* Exercise instructions: The lines running from the one that contains "Where should I" to the end of the records below are what to reproduce, exactly and without pictures.
(Information shown)
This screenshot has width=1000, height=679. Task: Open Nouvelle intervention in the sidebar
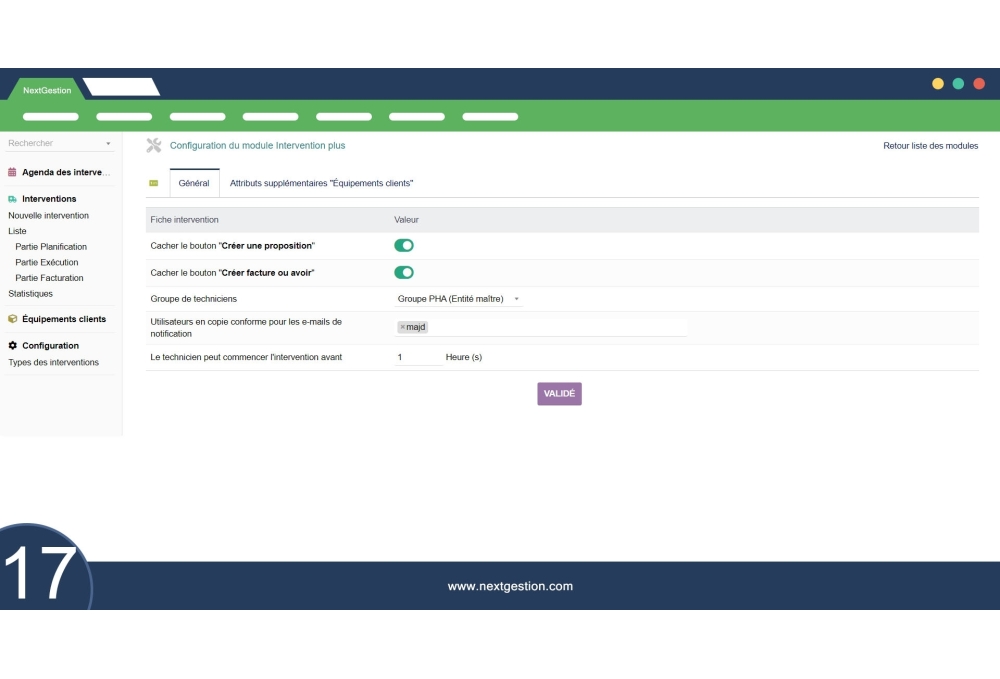[x=48, y=216]
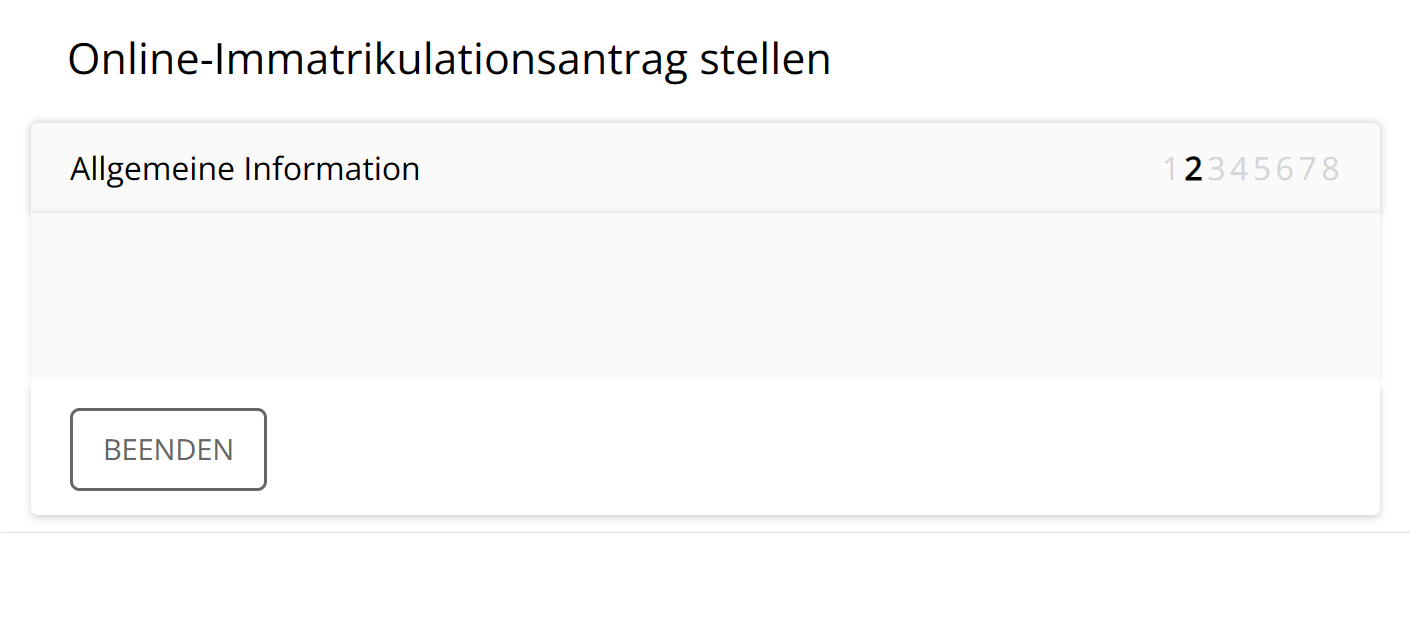Screen dimensions: 1410x621
Task: Jump to step 3 in step indicator
Action: [1216, 169]
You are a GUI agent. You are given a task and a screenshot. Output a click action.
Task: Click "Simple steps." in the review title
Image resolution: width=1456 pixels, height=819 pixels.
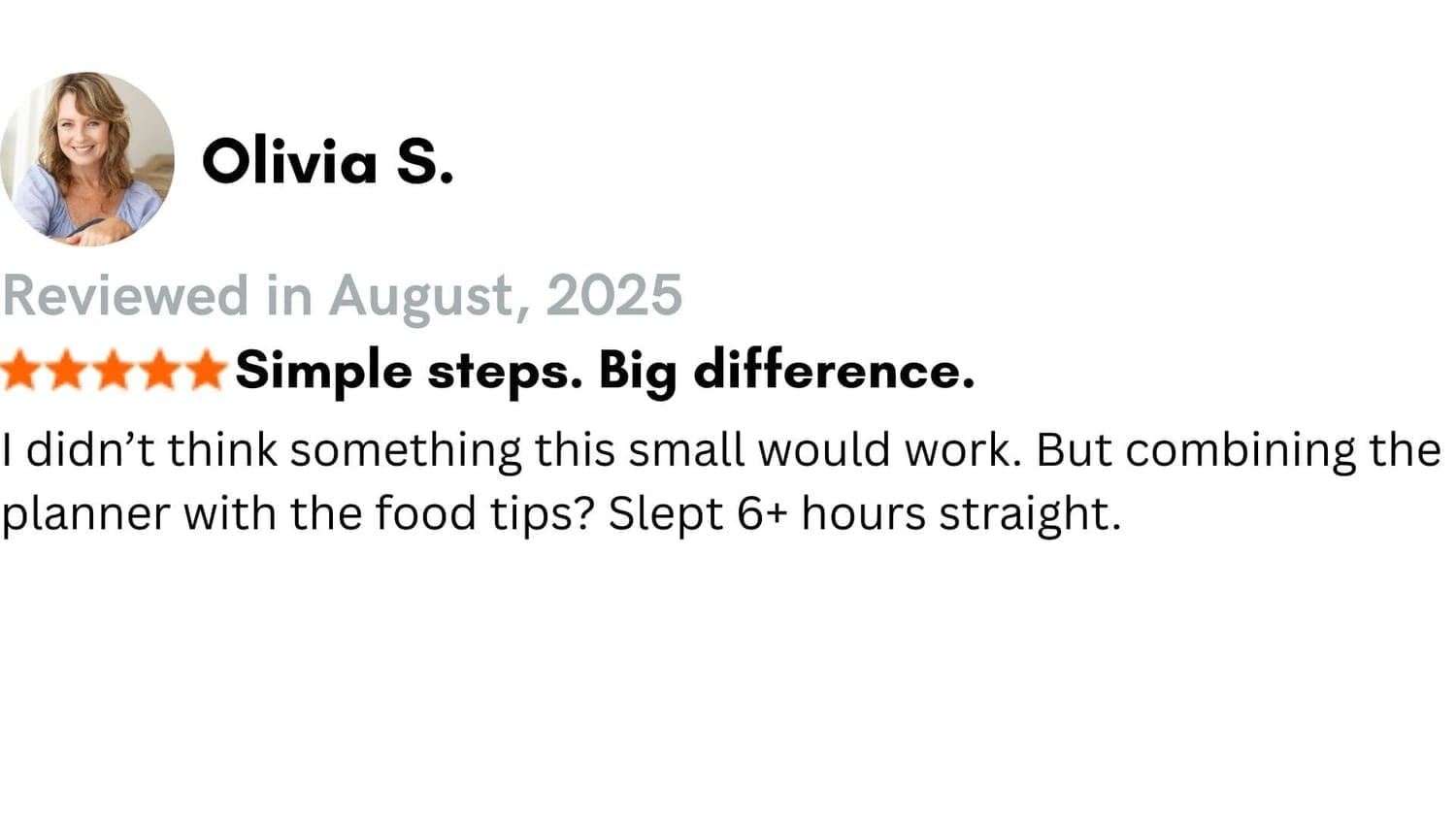(408, 371)
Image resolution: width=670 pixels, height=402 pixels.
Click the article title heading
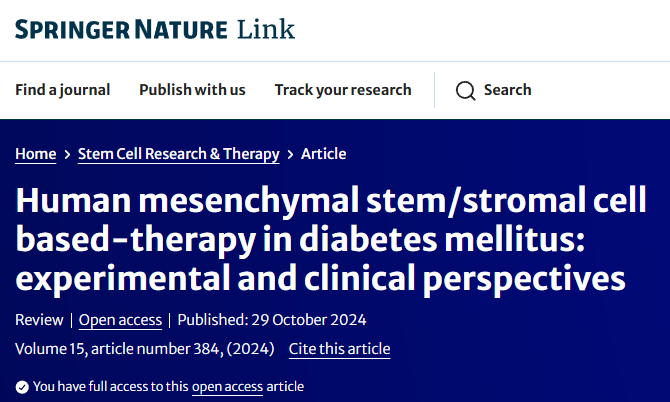(320, 236)
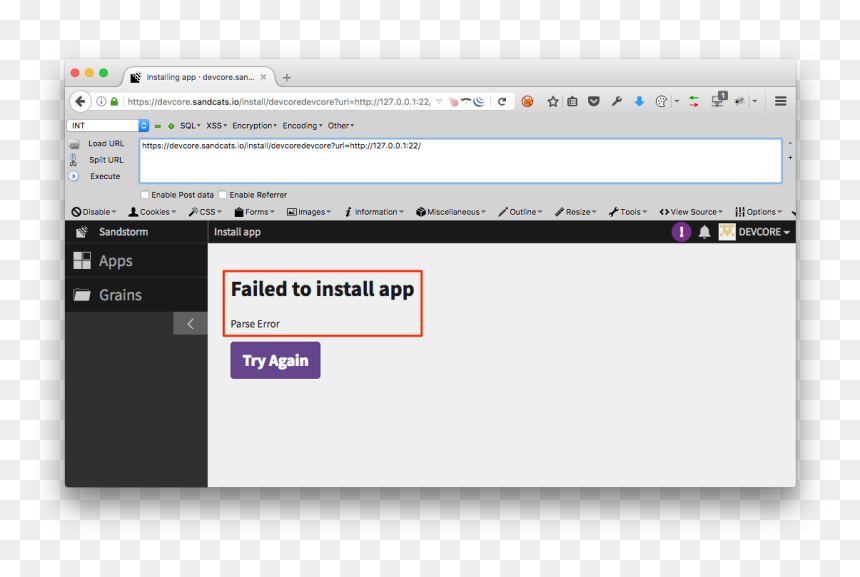The image size is (860, 577).
Task: Bookmark page using the star icon
Action: (x=552, y=101)
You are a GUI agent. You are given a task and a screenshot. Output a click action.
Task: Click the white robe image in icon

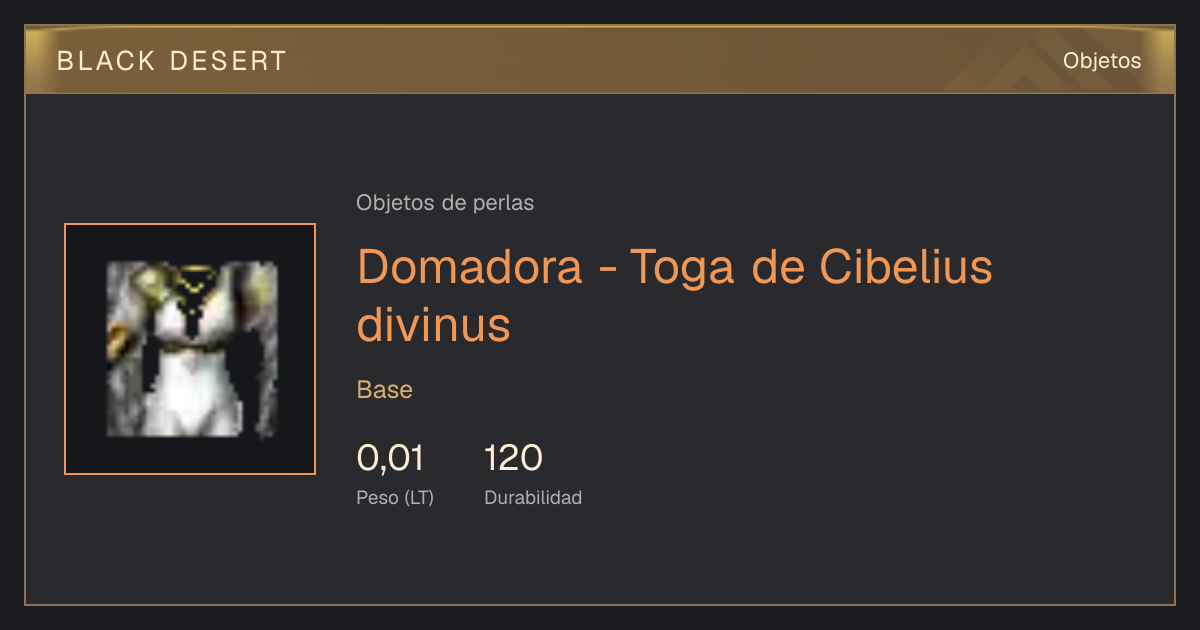click(192, 349)
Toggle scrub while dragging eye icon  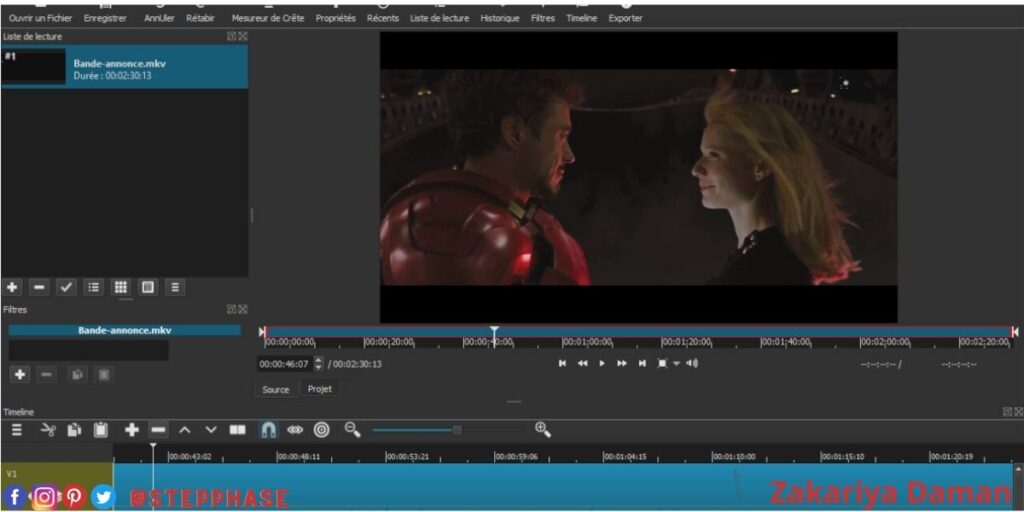(x=295, y=430)
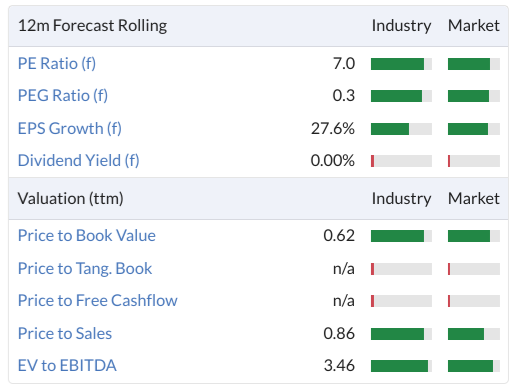This screenshot has width=521, height=391.
Task: Click PE Ratio market comparison bar
Action: tap(474, 64)
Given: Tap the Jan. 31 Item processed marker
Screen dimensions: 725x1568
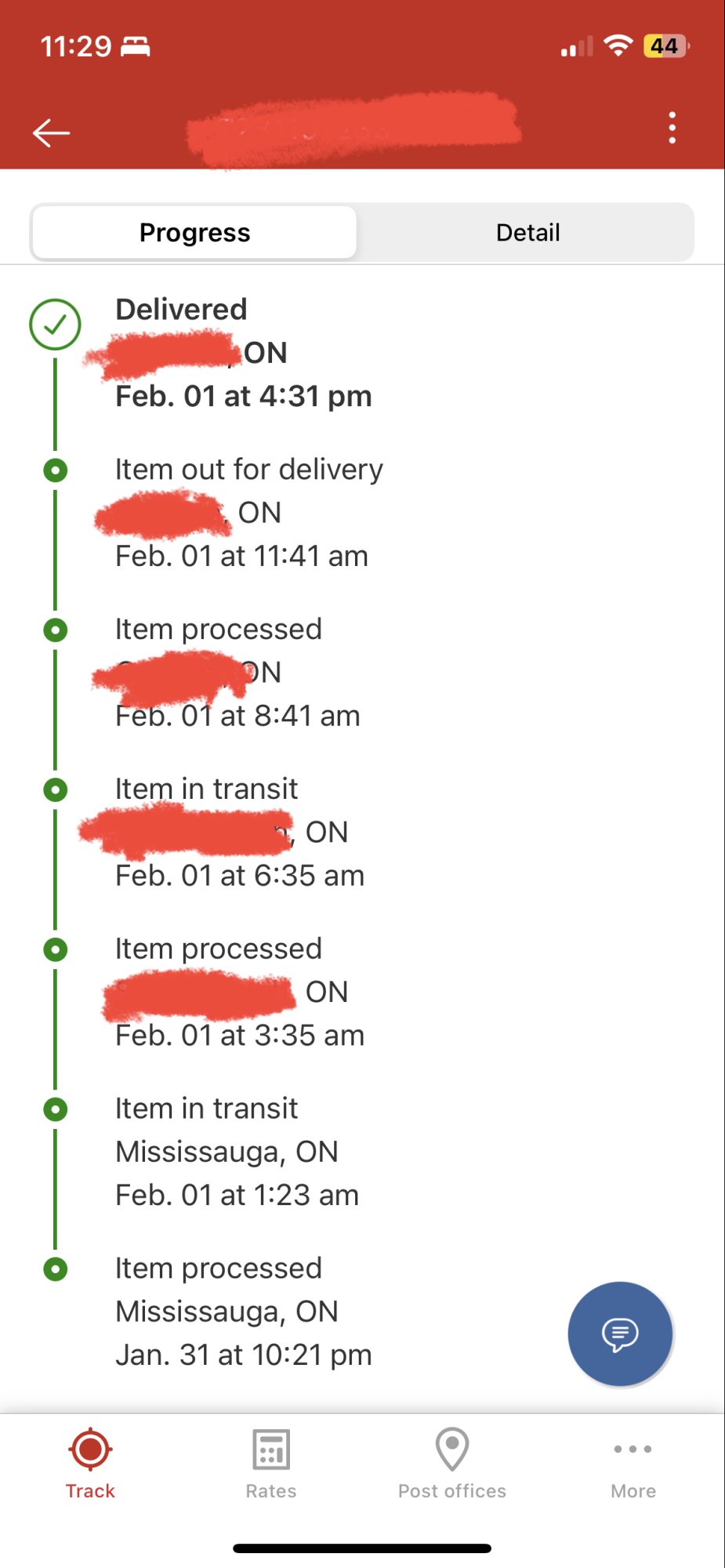Looking at the screenshot, I should coord(55,1269).
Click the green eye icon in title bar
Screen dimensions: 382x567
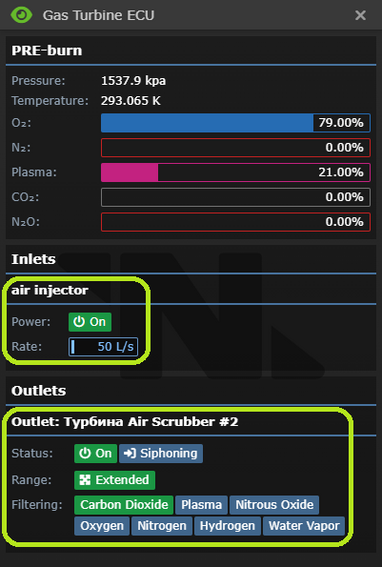pyautogui.click(x=21, y=15)
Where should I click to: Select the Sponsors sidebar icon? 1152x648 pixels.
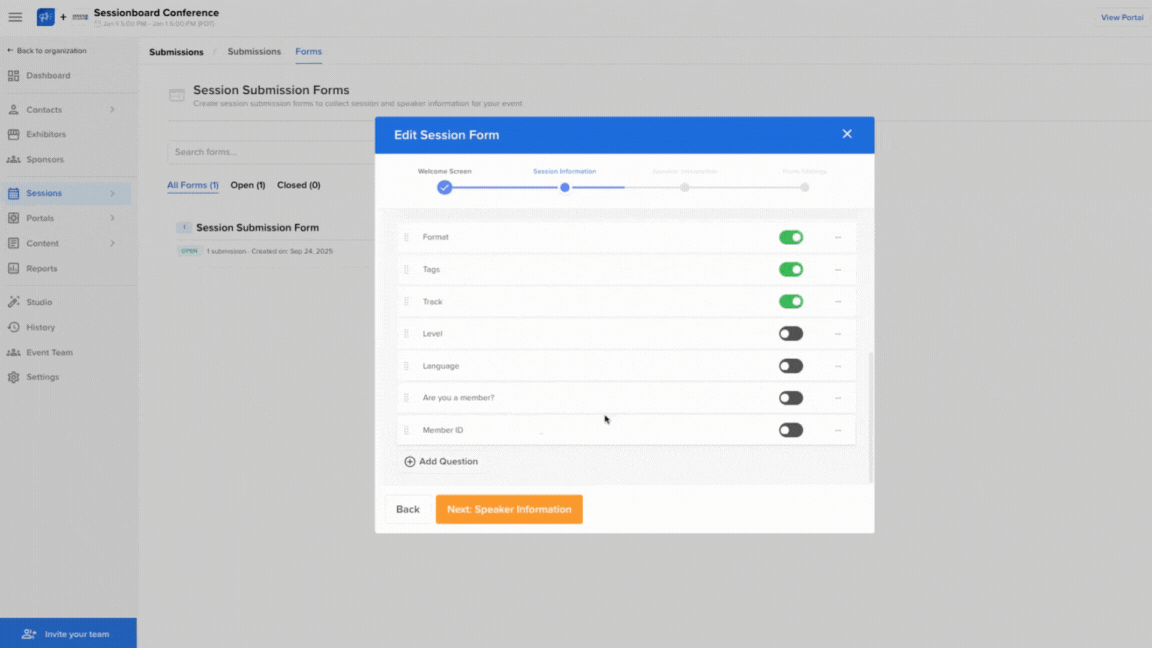tap(47, 159)
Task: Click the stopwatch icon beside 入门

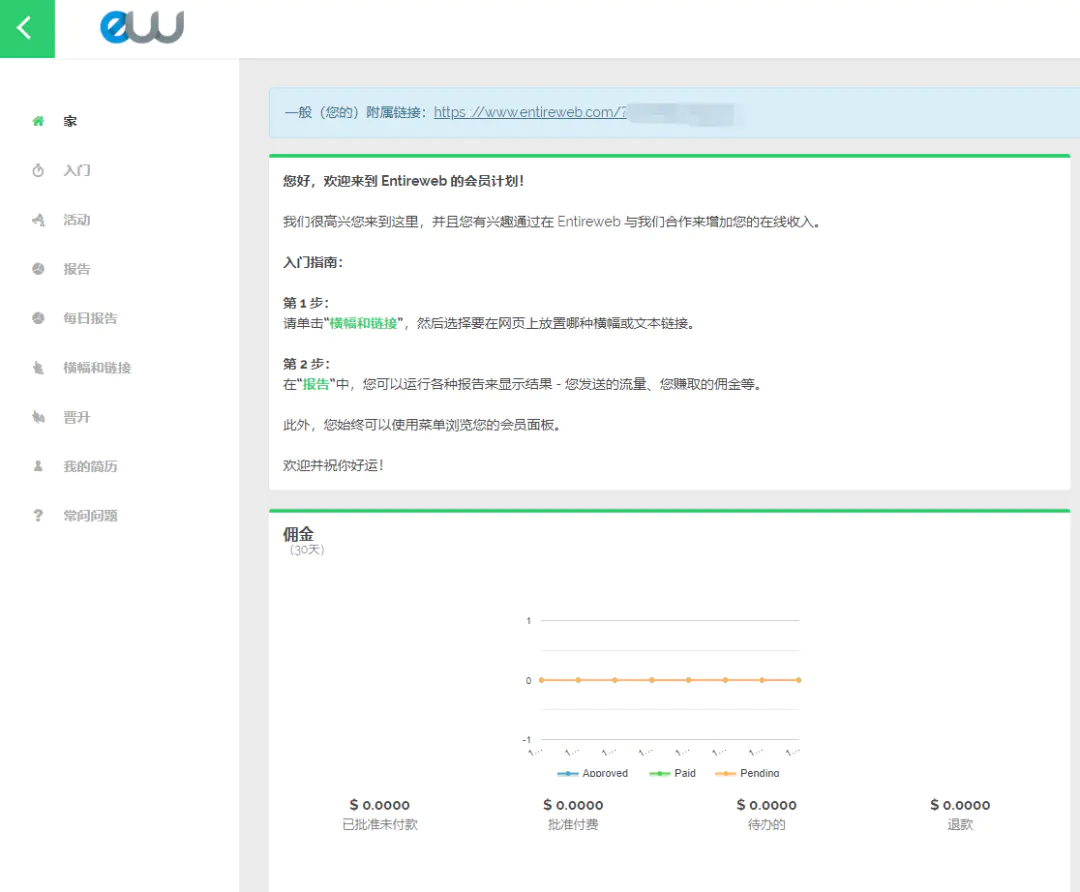Action: click(38, 171)
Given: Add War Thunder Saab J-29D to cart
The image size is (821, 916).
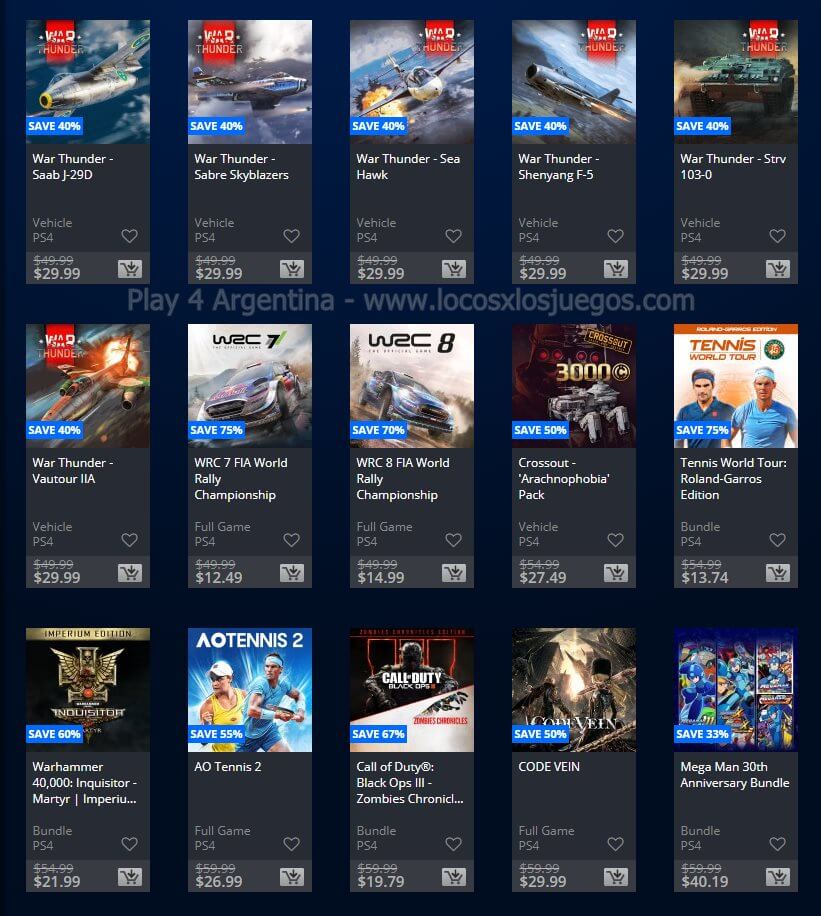Looking at the screenshot, I should pyautogui.click(x=130, y=269).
(End Information shown)
* Response:
Where should I click to: Select the Sponsors sidebar icon? 1152x648 pixels.
tap(47, 159)
Task: Click the stopwatch icon beside 入门

Action: click(38, 171)
Given: Add War Thunder Saab J-29D to cart
The image size is (821, 916).
Looking at the screenshot, I should pyautogui.click(x=130, y=269).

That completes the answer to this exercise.